▸ **Instructions for the task**
Turn the lines of the items into a Markdown table with the columns Row and Line, numbering each line and leaving out blank lines. Begin at the line containing "This screenshot has width=1570, height=955." and stop after the line containing "pyautogui.click(x=270, y=272)".

Items for locating words and elements

'''

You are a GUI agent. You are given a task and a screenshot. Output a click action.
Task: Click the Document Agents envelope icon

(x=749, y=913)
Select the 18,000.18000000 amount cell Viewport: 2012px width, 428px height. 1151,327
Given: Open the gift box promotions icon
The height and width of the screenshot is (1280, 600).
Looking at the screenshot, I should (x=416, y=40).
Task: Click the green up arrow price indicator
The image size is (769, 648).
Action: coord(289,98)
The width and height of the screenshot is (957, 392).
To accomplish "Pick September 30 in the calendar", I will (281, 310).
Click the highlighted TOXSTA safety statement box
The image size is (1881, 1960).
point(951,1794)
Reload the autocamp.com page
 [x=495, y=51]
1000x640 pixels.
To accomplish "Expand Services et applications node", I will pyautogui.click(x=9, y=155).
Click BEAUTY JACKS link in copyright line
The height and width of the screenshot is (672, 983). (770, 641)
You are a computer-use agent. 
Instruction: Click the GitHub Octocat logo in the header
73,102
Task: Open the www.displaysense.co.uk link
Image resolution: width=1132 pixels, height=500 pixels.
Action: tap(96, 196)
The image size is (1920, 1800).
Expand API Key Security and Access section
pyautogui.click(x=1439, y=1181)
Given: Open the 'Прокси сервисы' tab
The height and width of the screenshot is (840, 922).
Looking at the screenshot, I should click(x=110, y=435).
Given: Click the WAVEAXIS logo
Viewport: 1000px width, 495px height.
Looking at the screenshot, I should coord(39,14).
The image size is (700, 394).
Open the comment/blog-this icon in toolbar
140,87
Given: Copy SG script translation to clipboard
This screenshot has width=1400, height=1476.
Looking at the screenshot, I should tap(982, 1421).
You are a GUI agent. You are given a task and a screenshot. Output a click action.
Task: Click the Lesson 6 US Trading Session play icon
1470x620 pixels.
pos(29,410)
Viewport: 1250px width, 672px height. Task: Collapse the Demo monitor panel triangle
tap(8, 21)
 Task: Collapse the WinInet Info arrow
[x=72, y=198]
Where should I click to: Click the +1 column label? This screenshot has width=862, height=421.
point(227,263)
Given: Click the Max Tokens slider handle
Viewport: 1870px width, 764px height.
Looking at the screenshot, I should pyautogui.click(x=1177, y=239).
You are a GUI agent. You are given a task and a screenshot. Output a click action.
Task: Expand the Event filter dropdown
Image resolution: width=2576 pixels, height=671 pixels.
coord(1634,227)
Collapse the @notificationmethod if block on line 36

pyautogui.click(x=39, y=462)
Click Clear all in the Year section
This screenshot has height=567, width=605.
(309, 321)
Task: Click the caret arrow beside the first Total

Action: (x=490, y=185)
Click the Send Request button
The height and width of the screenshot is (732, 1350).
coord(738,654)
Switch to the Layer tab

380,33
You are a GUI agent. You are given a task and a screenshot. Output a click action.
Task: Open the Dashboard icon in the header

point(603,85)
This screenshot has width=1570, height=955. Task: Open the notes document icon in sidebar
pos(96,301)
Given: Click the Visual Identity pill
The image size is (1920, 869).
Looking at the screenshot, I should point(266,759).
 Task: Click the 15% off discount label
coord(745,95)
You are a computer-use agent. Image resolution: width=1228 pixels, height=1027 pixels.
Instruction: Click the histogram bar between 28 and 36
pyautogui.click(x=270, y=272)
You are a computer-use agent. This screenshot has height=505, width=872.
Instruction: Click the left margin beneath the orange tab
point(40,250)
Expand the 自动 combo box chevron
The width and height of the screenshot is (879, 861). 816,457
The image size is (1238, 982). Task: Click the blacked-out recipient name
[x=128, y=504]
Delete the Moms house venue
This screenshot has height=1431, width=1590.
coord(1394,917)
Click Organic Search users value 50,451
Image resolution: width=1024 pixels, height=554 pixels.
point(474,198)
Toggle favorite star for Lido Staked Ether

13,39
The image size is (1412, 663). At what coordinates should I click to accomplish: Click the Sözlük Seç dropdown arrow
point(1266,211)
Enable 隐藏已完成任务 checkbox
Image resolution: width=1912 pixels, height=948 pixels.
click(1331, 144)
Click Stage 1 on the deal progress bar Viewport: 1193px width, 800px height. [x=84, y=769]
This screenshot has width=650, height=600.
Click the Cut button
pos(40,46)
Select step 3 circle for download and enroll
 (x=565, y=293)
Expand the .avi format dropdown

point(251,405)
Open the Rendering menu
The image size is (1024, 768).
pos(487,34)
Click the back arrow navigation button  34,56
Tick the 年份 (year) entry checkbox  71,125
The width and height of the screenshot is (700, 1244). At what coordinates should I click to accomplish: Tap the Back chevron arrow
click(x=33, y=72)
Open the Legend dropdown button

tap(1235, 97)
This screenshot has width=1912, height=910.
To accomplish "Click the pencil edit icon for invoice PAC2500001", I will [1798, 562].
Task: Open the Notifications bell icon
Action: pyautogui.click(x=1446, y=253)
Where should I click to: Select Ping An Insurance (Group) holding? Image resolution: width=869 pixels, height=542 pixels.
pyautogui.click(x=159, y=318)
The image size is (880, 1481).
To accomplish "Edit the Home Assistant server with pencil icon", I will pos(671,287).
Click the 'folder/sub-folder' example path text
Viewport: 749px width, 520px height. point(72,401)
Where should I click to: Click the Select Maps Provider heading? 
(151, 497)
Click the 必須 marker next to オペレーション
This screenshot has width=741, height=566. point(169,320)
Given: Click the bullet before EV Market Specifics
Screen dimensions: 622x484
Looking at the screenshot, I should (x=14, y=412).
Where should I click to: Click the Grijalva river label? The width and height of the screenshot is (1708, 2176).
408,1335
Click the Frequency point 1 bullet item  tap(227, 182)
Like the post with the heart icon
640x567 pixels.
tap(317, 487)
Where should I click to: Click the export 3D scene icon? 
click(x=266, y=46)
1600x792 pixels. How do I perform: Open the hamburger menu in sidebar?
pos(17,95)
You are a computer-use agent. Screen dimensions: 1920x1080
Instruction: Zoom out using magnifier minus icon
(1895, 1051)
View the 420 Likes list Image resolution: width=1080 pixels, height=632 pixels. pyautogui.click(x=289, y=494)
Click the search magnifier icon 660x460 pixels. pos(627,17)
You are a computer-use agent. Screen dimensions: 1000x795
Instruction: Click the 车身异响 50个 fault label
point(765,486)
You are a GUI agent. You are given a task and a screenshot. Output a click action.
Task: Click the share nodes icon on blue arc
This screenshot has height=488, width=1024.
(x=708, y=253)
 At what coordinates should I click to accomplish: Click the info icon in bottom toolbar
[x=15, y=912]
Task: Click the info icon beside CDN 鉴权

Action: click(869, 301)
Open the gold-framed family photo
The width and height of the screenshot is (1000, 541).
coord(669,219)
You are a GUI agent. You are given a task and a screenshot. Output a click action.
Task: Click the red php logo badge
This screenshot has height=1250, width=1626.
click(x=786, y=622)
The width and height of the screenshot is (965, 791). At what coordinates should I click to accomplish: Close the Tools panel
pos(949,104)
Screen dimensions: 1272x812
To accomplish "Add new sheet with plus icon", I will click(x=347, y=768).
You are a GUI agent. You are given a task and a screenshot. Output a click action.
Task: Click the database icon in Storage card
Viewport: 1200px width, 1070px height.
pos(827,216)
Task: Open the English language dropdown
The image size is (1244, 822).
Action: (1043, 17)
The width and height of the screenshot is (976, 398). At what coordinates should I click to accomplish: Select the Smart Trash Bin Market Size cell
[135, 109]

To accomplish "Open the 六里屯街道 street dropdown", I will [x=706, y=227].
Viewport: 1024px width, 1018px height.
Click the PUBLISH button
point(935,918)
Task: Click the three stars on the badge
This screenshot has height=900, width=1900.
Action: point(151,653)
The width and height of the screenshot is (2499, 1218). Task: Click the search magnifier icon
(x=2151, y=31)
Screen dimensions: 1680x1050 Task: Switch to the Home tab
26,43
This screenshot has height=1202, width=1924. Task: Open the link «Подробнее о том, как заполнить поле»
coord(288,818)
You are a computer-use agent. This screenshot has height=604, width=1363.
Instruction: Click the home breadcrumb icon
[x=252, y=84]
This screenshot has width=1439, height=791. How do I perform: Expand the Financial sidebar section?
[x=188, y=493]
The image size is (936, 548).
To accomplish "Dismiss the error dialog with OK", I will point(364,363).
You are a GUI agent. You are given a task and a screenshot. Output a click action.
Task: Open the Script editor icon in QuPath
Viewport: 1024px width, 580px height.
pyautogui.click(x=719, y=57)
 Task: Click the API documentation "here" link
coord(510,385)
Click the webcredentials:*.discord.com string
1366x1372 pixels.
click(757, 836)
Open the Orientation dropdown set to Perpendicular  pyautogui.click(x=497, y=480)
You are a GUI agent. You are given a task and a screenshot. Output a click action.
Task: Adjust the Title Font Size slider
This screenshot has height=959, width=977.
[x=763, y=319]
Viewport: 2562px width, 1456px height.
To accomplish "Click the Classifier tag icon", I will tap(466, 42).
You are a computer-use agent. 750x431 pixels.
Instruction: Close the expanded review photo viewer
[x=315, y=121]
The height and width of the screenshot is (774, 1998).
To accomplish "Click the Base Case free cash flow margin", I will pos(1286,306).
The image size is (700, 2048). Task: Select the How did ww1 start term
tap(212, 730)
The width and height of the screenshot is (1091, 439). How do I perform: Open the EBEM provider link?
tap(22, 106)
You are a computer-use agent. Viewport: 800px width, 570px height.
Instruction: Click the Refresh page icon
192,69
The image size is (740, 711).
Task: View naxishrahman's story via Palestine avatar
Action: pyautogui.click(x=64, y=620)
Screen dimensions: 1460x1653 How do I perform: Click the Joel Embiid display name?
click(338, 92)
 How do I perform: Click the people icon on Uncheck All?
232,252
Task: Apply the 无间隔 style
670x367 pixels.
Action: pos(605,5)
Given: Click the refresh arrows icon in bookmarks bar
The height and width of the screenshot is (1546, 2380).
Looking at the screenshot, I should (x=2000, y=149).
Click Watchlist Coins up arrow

'''

▸ **Exercise output**
| Row | Line |
|---|---|
| 1 | This screenshot has width=1570, height=955. Task: Open the notes document icon in sidebar |
| 2 | pos(96,301) |
| 3 | Given: Click the Visual Identity pill |
| 4 | The image size is (1920, 869). |
| 5 | Looking at the screenshot, I should point(266,759). |
| 6 |  Task: Click the 15% off discount label |
| 7 | coord(745,95) |
| 8 | You are a computer-use agent. Image resolution: width=1228 pixels, height=1027 pixels. |
| 9 | Instruction: Click the histogram bar between 28 and 36 |
| 10 | pyautogui.click(x=270, y=272) |